A committee staffer said there is precedence for reporting requirements like this; for example, the handling of sensitive counterterrorism operations and associated annual reports to Congress. However, this provision is unique in that the committee to date does not receive an annual written report.
“There’s nothing by which [members] can see tools, costs, the actual team associated with. This is just again strengthening” oversight, the staffer said, adding this is a maturation.
“I think there’s a lot that goes on in that sphere, so that’s a lower bar than, say, sensitive military operations. It affords the members the opportunity to see everything that’s going on within that space.”
The draft bill also wades into the relationship between the National Security Agency and Cyber Command.
After a period of relative quiet on the subject, the debate over a split between the two organizations has resurfaced.
Some members of Congress recently expressed their opinion on splitting the dual-hat arrangement between the NSA and Cyber Command at this time.
Congress has long been against a premature split unless certain conditions can be met to ensure the missions of each organizations aren’t adversely affected if such a determination is made. The 2017 defense bill enshrined such conditions.
The current draft frames the issue a bit differently, under the guise of partnership between the two organizations.

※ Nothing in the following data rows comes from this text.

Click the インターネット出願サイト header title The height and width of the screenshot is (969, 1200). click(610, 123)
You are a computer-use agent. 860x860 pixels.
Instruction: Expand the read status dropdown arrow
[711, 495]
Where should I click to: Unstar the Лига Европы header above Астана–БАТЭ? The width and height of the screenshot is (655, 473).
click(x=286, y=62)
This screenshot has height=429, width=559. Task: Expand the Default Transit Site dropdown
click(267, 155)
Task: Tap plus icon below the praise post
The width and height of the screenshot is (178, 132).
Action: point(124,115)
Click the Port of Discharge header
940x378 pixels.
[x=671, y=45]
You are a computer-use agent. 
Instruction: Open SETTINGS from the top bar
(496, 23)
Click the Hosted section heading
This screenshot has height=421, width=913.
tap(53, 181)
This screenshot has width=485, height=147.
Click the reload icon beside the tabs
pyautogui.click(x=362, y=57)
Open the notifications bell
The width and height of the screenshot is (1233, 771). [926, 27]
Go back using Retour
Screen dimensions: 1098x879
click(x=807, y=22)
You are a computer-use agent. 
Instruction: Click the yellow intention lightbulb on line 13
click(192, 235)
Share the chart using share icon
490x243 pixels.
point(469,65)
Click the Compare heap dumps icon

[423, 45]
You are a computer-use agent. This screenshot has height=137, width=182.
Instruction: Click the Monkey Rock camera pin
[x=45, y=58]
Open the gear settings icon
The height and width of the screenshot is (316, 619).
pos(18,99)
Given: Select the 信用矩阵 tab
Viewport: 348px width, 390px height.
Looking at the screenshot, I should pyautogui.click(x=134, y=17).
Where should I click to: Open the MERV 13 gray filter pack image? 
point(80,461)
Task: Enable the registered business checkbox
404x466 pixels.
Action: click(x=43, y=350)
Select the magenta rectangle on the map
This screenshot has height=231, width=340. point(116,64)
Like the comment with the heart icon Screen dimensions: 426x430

No later than 90 days after the legislation is enacted, the bill requires the secretary of defense and the director of national intelligence to brief the congressional defense and intelligence committees on “the nature of the National Security Agency and United States Cyber Command’s current and future partnership.”
These briefings will be quarterly and must include status updates on current and future partnership between the two entities, documents or memoranda governing future partnerships, projected long-term efforts and updates regarding the aforementioned elements in the 2017 bill that limited the termination of the so-called dual hat arrangement between NSA and Cyber Command.
The draft legislation terminates these briefings on Jan. 1, 2022.
Officials at Cyber Command have recently lauded their relationship with the NSA.
Officials spoke favorably about the dual-hat arrangement.
“Here at U.S. Cyber Command, the National Security Agency is our most important partner,” David Luber, executive director of Cyber Command, said. “The strength of the relationship will remain critical to the defense of the nation. NSA has world-class expertise, technical capabilities and access that are crucial to the United States Cyber Command’s success.”